Images excepted, the data below must be repeated exactly.

___

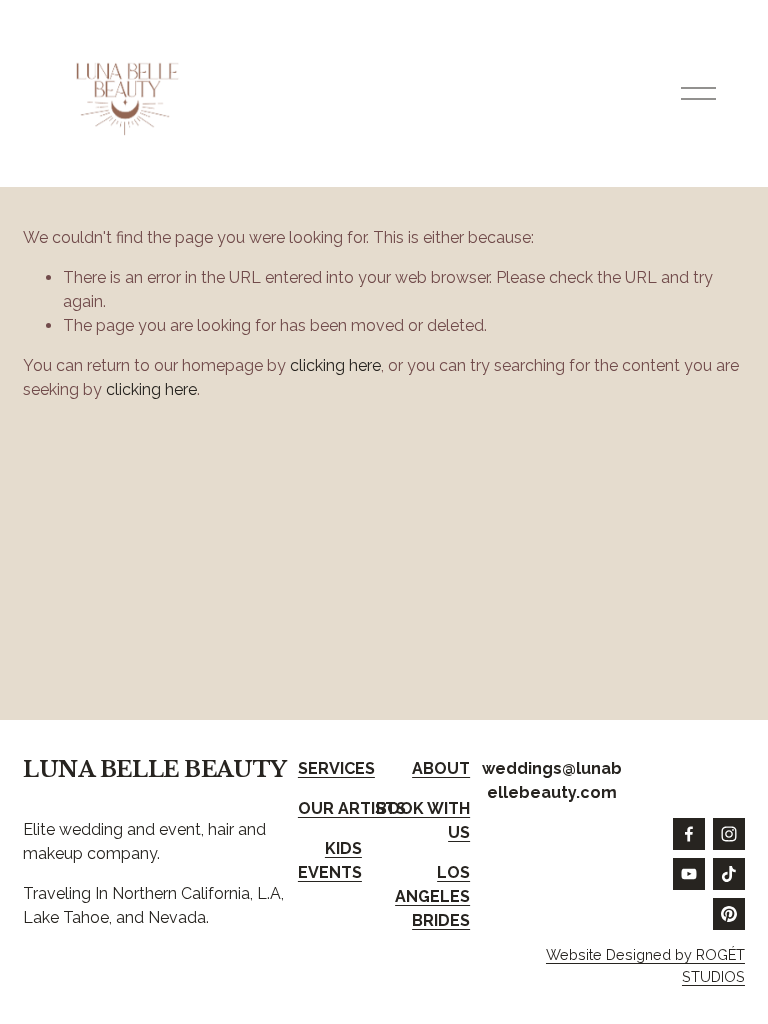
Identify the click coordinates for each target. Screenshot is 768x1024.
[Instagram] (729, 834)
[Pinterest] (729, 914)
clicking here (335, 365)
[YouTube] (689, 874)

___

SOLUTION:
Identify the click coordinates for each target. Screenshot is 768x1024.
[Instagram] (729, 834)
[Pinterest] (729, 914)
clicking here (335, 365)
[YouTube] (689, 874)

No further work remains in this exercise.